You all know I enjoy a good meme, and I'm willing to tolerate some memes that are affirmations. (Although not many.) But I will not tolerate even good-intentioned stuff that advances ignorance.
Two facts:
1) Lewis Carroll's work fell into public domain more than a century ago;
2) Nothing, and I mean nothing, is less trustworthy online than quotations.
Quotations are the fact-checkers' bugaboo, as I have written before, and mainly because no one seems to care at all if they are accurate, as long as they advance an idea. I promise that the thing they mostly advance is ignorance.
Take the above example. I love Alice's Adventures in Wonderland, but this quote has nothing to do with it.
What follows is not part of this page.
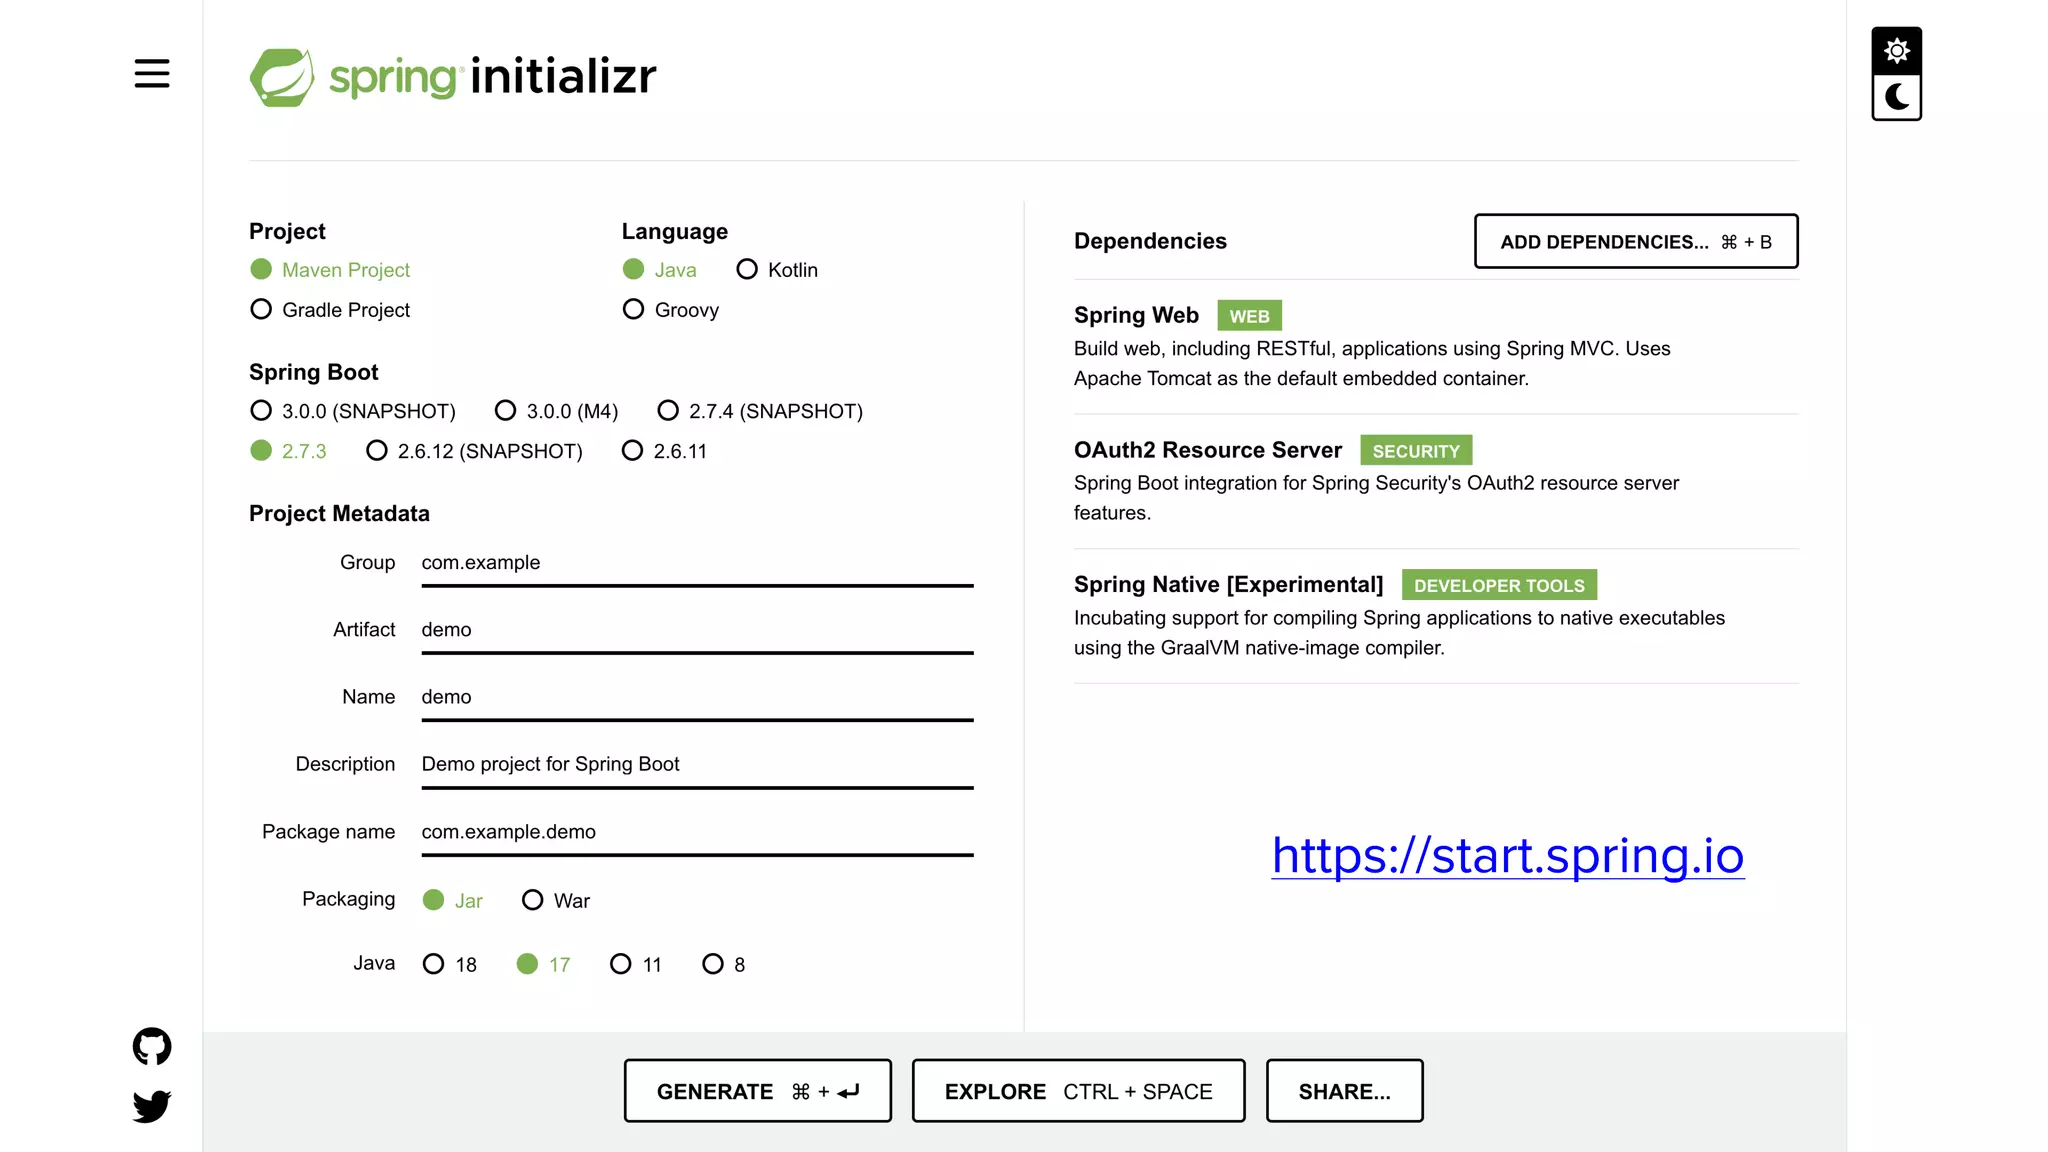Follow the start.spring.io link
2048x1152 pixels.
(x=1507, y=856)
Now, it may be that in one of the many adaptations, pastiches, homages, parodies, sequels, and other rip-offs of Carroll's Alice's Adventures in Wonderland, a character actually gives a damn about Alice and would say something banal like the above. But in the actual book, where Wonderland is a bizarre and disturbing place, all the characters besides Alice are either:
1) Virtually Useless, or
2) Total Jerks.
Here's my breakdown:
VIRTUALLY USELESS
White Rabbit, Mouse, King of Hearts, Bill, Dormouse, Frog-Footman, Duchess, Mock Turtle, Gryphon, Knave of Hearts, Cheshire Cat (arguably also a Total Jerk)
TOTAL JERKS
Caterpillar, Queen of Hearts, Mad Hatter, March Hare, Dodo, the Pigeon, the Cook
Some of the characters, even the Jerks, are helpful to Alice, but all of them are by design unpredictable and thus unlovable.
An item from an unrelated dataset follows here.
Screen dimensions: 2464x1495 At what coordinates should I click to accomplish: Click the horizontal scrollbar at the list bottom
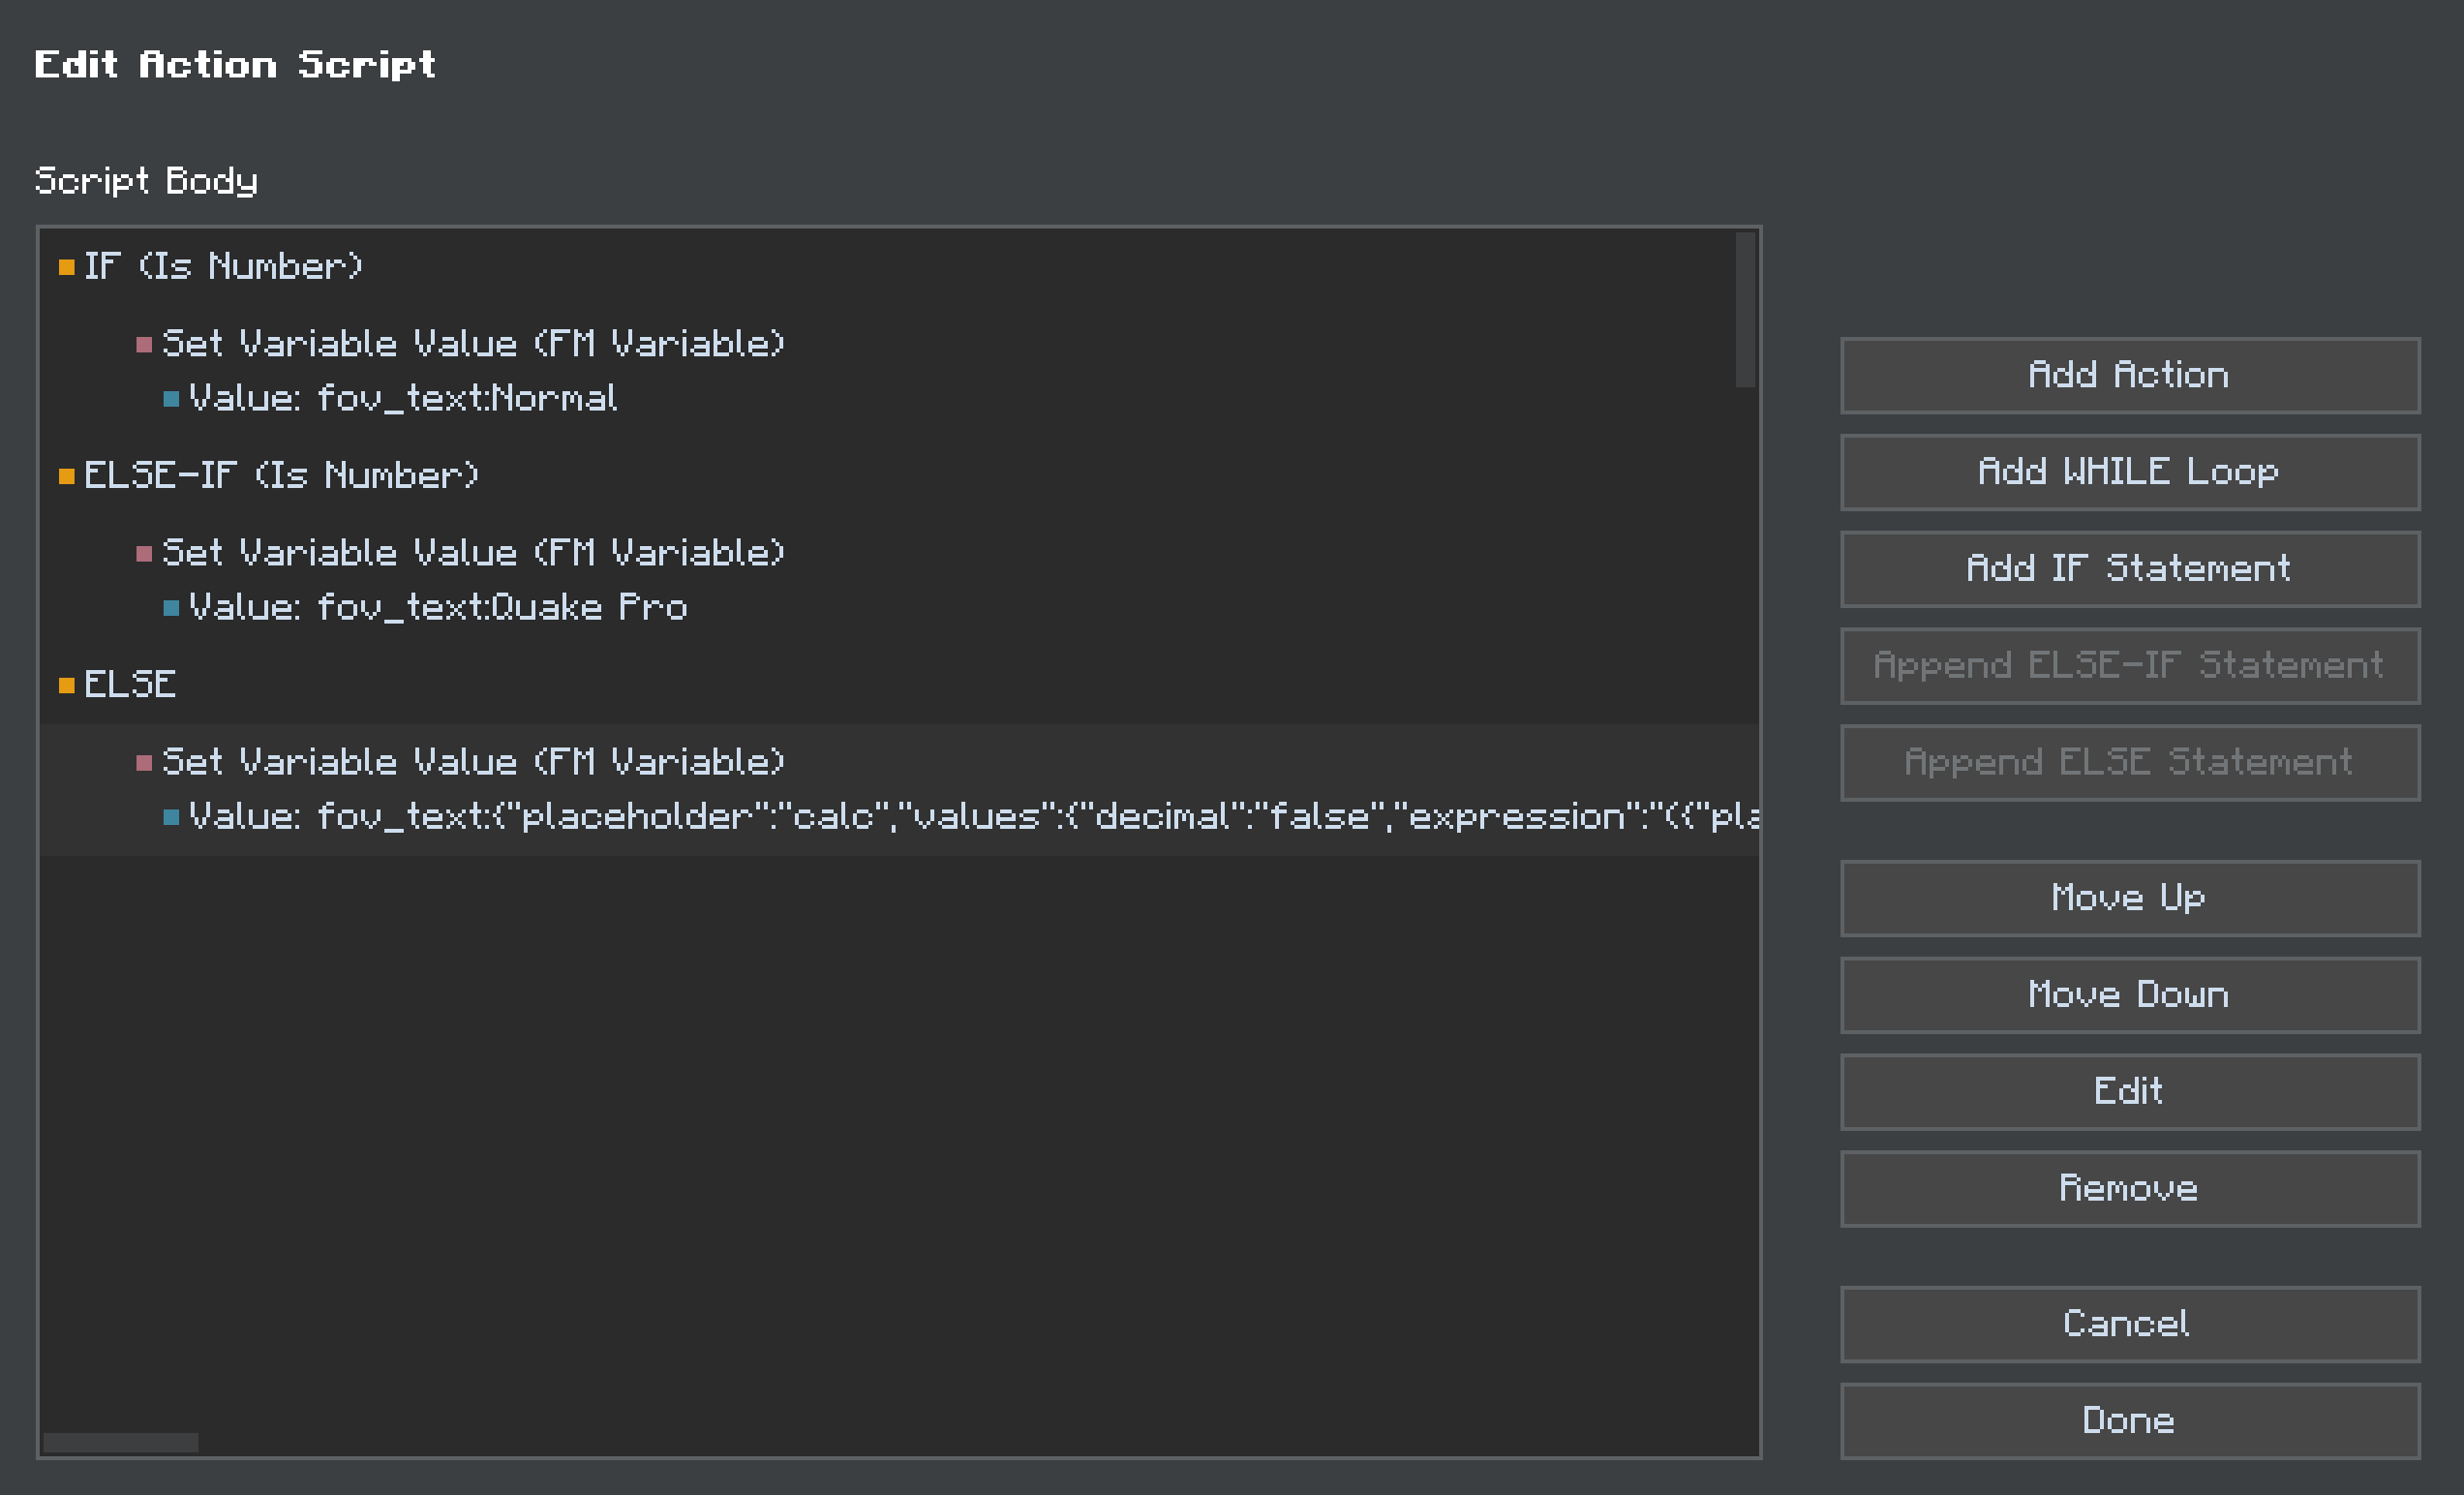[x=121, y=1442]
Okay, but maybe it was from somewhere else in the Carroll oeuvre? Maybe a letter he wrote to Alice Liddell, the inspiration for the Alice books?
I followed a thread on Reddit that claims the quote can be found in an Emilie Autumn book, The Asylum for Wayward Victorian Girls, the title of which sounds as far away from anything life-affirming as imaginable, but who knows. I haven't read it, nor can I find a preview of it, so I can't confirm the quote. The book is on Amazon, but Amazon doesn't do previews of books anymore. And you know what? I don't care where it's from -- except that it is not from Lewis Carroll and sounds like nothing he ever would write. He would have thought Wonderland too dangerous to be a fun place to visit, let alone to identify with happiness. He knew no one there gave a damn about Alice's feelings. He ought to know -- he invented it.
It's too much to ask people to look into these things before reposting, but man, the complete uninterest in accuracy these days just makes me sad.
3 comments:
Abraham Lincoln warned us about trusting quotes found on the internet.
rbj13
I recall Annette Funicello using "A dream is a wish the heart makes" for one of her charities. My only encounter with that quote is the Mexican "Santa Claus" movie. Did she get it from there?
Are you calling my Mexican brothers thieves? I am sure the Cardonas stole mucho.